[Start of Data rows]

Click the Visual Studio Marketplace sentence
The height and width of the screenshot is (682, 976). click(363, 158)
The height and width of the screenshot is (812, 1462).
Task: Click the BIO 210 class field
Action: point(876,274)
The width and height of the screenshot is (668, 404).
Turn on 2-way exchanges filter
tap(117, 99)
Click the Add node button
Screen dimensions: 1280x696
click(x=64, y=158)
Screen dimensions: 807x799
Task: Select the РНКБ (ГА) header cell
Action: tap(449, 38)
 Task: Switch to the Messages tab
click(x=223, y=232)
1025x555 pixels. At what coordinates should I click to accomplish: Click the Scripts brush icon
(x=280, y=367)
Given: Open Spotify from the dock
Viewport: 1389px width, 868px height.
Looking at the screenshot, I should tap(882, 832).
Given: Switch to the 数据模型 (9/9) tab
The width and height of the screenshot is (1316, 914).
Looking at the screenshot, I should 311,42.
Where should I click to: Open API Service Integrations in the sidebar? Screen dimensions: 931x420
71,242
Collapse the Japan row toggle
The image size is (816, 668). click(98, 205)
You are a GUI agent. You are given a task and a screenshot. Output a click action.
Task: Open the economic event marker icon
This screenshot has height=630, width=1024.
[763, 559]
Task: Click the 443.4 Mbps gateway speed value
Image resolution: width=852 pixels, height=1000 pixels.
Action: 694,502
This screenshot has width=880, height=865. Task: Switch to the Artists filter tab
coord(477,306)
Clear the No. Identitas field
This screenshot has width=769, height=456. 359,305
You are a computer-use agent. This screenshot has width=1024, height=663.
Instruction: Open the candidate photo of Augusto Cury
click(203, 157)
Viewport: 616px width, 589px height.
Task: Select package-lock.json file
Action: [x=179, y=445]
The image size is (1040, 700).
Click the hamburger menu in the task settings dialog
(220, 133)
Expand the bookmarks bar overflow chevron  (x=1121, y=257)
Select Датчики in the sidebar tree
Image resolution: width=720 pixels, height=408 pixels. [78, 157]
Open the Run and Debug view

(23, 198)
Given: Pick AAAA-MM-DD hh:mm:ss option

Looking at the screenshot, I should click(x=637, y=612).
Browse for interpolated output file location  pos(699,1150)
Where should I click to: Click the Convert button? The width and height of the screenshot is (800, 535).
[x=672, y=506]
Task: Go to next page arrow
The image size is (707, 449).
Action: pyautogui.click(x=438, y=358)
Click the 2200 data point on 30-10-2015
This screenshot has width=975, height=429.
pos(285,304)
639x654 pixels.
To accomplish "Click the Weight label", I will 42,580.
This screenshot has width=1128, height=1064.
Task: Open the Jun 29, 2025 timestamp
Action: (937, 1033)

[End of Data rows]

-- What you have to do --
Reproduce every line of the listing above verbatim, without any alteration.

-- Solution for this problem --
Click the Visual Studio Marketplace sentence
The height and width of the screenshot is (682, 976). click(363, 158)
The height and width of the screenshot is (812, 1462).
Task: Click the BIO 210 class field
Action: point(876,274)
The width and height of the screenshot is (668, 404).
Turn on 2-way exchanges filter
tap(117, 99)
Click the Add node button
Screen dimensions: 1280x696
click(x=64, y=158)
Screen dimensions: 807x799
Task: Select the РНКБ (ГА) header cell
Action: tap(449, 38)
 Task: Switch to the Messages tab
click(x=223, y=232)
1025x555 pixels. At what coordinates should I click to accomplish: Click the Scripts brush icon
(x=280, y=367)
Given: Open Spotify from the dock
Viewport: 1389px width, 868px height.
Looking at the screenshot, I should tap(882, 832).
Given: Switch to the 数据模型 (9/9) tab
The width and height of the screenshot is (1316, 914).
Looking at the screenshot, I should 311,42.
Where should I click to: Open API Service Integrations in the sidebar? Screen dimensions: 931x420
71,242
Collapse the Japan row toggle
The image size is (816, 668). click(98, 205)
You are a GUI agent. You are given a task and a screenshot. Output a click action.
Task: Open the economic event marker icon
This screenshot has height=630, width=1024.
[763, 559]
Task: Click the 443.4 Mbps gateway speed value
Image resolution: width=852 pixels, height=1000 pixels.
Action: 694,502
This screenshot has width=880, height=865. Task: Switch to the Artists filter tab
coord(477,306)
Clear the No. Identitas field
This screenshot has width=769, height=456. 359,305
You are a computer-use agent. This screenshot has width=1024, height=663.
Instruction: Open the candidate photo of Augusto Cury
click(203, 157)
Viewport: 616px width, 589px height.
Task: Select package-lock.json file
Action: [x=179, y=445]
The image size is (1040, 700).
Click the hamburger menu in the task settings dialog
(220, 133)
Expand the bookmarks bar overflow chevron  (x=1121, y=257)
Select Датчики in the sidebar tree
Image resolution: width=720 pixels, height=408 pixels. [78, 157]
Open the Run and Debug view

(23, 198)
Given: Pick AAAA-MM-DD hh:mm:ss option

Looking at the screenshot, I should click(x=637, y=612).
Browse for interpolated output file location  pos(699,1150)
Where should I click to: Click the Convert button? The width and height of the screenshot is (800, 535).
[x=672, y=506]
Task: Go to next page arrow
The image size is (707, 449).
Action: pyautogui.click(x=438, y=358)
Click the 2200 data point on 30-10-2015
This screenshot has width=975, height=429.
pos(285,304)
639x654 pixels.
To accomplish "Click the Weight label", I will 42,580.
This screenshot has width=1128, height=1064.
Task: Open the Jun 29, 2025 timestamp
Action: (937, 1033)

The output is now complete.